## TEXTE CHOISI

Dans la catégorie “Un gros bordel”, écriture spontanée, pas de corrections, pas de censure du flot de pensée.
Ah, dans le temps, on apprenait tout par coeur, et on était bien meilleur. Combien de fois avons-nous entendu dire cela ? Combien de fois nous sommes-nous entendu dire cela, ou quelque chose de semblable ? Pour être honnête, je pense que je ne dis pas souvent ce genre de choses.
J’ai toujours été, depuis ma plus tendre jeunesse, un opposant au “par coeur”, au “à la con”, au “recracher ce qu’on a appris”… Petit, je détestais les poésies. Plus grand, je détestais faire 5 fois le même exercice. Et plus grand encore, je détestais faire semblant de faire des dissertations en histoire.

## EXTRAITS DE DONNÉES
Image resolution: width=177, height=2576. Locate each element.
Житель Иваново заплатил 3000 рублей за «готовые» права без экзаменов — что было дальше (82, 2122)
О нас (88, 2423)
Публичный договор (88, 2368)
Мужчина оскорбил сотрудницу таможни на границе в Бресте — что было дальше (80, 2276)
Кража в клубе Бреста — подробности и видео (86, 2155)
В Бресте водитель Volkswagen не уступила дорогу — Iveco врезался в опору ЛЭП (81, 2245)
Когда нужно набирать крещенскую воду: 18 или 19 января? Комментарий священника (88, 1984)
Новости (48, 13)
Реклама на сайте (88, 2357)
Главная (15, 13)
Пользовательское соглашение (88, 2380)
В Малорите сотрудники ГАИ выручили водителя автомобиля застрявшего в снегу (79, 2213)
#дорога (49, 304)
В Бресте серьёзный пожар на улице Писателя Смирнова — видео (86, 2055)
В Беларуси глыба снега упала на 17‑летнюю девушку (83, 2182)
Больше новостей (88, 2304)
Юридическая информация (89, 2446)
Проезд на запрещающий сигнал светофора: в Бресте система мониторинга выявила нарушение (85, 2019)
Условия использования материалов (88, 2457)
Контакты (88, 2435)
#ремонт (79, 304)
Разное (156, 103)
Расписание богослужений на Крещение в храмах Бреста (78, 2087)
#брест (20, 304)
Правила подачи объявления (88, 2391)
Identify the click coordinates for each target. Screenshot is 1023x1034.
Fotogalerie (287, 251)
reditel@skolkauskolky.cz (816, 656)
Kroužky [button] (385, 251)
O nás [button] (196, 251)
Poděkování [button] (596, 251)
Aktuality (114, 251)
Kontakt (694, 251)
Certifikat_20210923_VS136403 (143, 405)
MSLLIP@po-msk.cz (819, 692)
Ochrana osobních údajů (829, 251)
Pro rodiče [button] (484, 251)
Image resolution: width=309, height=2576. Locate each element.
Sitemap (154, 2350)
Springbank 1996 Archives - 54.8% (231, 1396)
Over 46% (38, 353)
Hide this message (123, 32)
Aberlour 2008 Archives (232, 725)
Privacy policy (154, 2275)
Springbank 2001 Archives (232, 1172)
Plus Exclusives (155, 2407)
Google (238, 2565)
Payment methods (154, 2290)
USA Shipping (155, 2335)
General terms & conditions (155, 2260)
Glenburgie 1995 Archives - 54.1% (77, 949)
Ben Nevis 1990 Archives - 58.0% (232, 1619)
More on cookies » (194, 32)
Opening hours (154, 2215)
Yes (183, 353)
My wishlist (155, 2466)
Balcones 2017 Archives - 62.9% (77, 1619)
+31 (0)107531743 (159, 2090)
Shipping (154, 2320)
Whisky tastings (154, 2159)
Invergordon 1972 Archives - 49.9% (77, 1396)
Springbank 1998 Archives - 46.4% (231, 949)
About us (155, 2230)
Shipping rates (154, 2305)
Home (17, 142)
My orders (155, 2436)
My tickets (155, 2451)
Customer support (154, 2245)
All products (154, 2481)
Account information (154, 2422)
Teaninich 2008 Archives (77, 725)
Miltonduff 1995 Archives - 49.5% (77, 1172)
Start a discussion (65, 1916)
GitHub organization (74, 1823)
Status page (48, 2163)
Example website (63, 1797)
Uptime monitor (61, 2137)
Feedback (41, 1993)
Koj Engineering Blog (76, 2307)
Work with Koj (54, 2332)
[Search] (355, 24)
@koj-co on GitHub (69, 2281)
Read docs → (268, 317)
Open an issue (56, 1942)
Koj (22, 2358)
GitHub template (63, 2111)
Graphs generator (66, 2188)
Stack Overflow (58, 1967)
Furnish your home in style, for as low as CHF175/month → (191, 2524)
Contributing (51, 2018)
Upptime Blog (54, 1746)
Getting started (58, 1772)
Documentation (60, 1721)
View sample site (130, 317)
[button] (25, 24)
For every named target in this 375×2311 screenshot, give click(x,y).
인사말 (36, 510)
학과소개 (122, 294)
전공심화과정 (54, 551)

## EXERCICE
Poursuivez le texte sur l'apprentissage par cœur à partir de sa dernière phrase.

## CORRIGÉ
On en vient donc à l’histoire-géo, pour être honnête encore une fois, je n’ai jamais brilé en histoire-géo dans les grandes classes, j’ai eu des bonnes notes, c’est tout. Sauf au bac, j’ai eu 7. La matière me semblait tellement douloureuse : on devait commencer par apprendre par coeur des dates, des noms, des villes (par exemple, replacer toutes les villes de Russie sur une carte blanche, ouais !!), puis on avait un sujet ou on devait faire semblant de réfléchir sur un sujet qu’on avait appris par coeur (ça consistait à replacer les pièces d’un puzzle 1D).
Les partisans de la tradition me diront : il est obligatoire d’apprendre ce genre de choses aux jeunes, au risque d’avoir des incultes, des illettrés ! Suis-je un inculte ? Suis-je un illettré ? Je ne crois pas, et pourtant, j’oubliais tout ce que j’avais appris à la sortie du DS. D’autres me diront : le puzzle était en 2D, et je dois dire : oui, voire plus. Mais même, pour avoir 16, il suffisait de rester en 1D.
La période de ma scolarité où j’étais le meilleur, et où je pense que j’étais noté à ma valeur, c’était sûrement en école d’ingénieur. Pourquoi ? Parce qu’on avait le droit au poly, et parce que les partiels, le plus souvent, n’étaient pas bachotables.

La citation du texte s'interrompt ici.